Lawmakers were not done yet. They raised issues with budget equity, expressing disapproval over the absence of considerations for growth potential and resources in budget allocation. Some parts of the country, MPs argue, receive larger budgets than others.

The proposed budget will see the Oromia regional administration receive 75 billion birr in federal subsidies, followed by 47 billion birr for the Amhara regional administration. Gambella will see no more than three billion birr from federal coffers, while Addis Ababa will receive nearly double that.

Inflation was another hot issue during the parliamentary budget discussions.

“The budget document states inflation will be 12 percent in the next year, from 27 percent currently. How can it halve? Last year, during the same budget presentation, you stated that inflation would drop to 15 percent from the 36 percent at the time. It did not happen. Again, we are making unrealistic plans today,” said an irate MP. “If inflation remains near 30 percent and if the GDP grows at even the planned rate of 7.9 percent, what would be the benefit? The growth would be canceled out by the high inflation.”

The Finance Minister attributed inflation to factors that cannot be controlled by the government, like global supply disruptions, the Red Sea conflict, and rising prices for commodities like fuel and fertilizer. Ahmed assured MPs the government is taking measures to tame inflation, including cutting direct advances, placing a 14 percent credit growth cap on private borrowing, and introducing a ‘conservative’ budget to control the money supply. However, Ahmed said the supply side economy must improve to effectively control inflation.

The budget document also considers the second Homegrown Economic Reform (HGER 2) programe, which runs for three years starting in 2024. The first iteration of the program was implemented between 2020 and 2023. MPs questioned the significance of the Homegrown episodes.
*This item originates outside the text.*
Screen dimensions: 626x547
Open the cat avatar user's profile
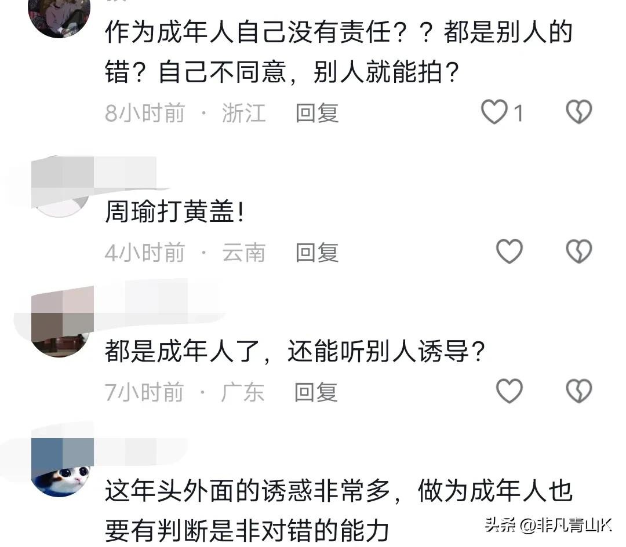62,468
“HGER 1  failed in correcting the macro-distortions. Again, we are going for HGER 2. Why continue when the first failed?” asked Desalegn.

This question drew a strong reaction from Ahmed, who used a strong tone and matching gestures to argue that HGER 1 saved the economy from collapse.

“It registered a huge success,” said the Minister.

The reply was in contrast with previous statements he made to Parliament, in which he conceded that HGER 1 was not fully implemented.

“The economy grew strong, against all odds. Ethiopia’s economy doubled every year. GDP doubled in the past six years. Under all conflict, war, international pressure, desert locust, drought…the economy was affected by war, inflation. Peace is decisive to tame inflation and achieve development. The government is still financing imports of basic commodities such as fuel and fertilizer. But there is still pressure. To achieve the targets failed in HGER 1, we must execute HGER 2. We reduced direct advances. So we are managing the deficit. This is to reduce inflation. Even during the northern conflict, we did not stop development projects in other parts of the country. If such a war occurred in another country, they would divert their entire budget. The defense budget grew to deter threats, and maintain this nation. Even the defense budget is still small. The state must exist as a state,” said Ahmed.

The Minister also expressed hopes that protracted negotiations with creditors would soon bear fruit.

“The Debt-to-GDP ratio has been reduced significantly. We paid off a huge amount of debt. We are negotiating with the creditors committee. Ethiopia’s debt will drop to medium from high. We diverted the huge debt risk. This government deserves thanks for absorbing all the shocks and maintaining the economy resiliently. Nothing should worry you, we are leading the economy cautiously,” said Ahmed. “We hope the new year will bring stability. We expect the national dialogue will ensure peace. We also expect a stable macro economy, and recovery.”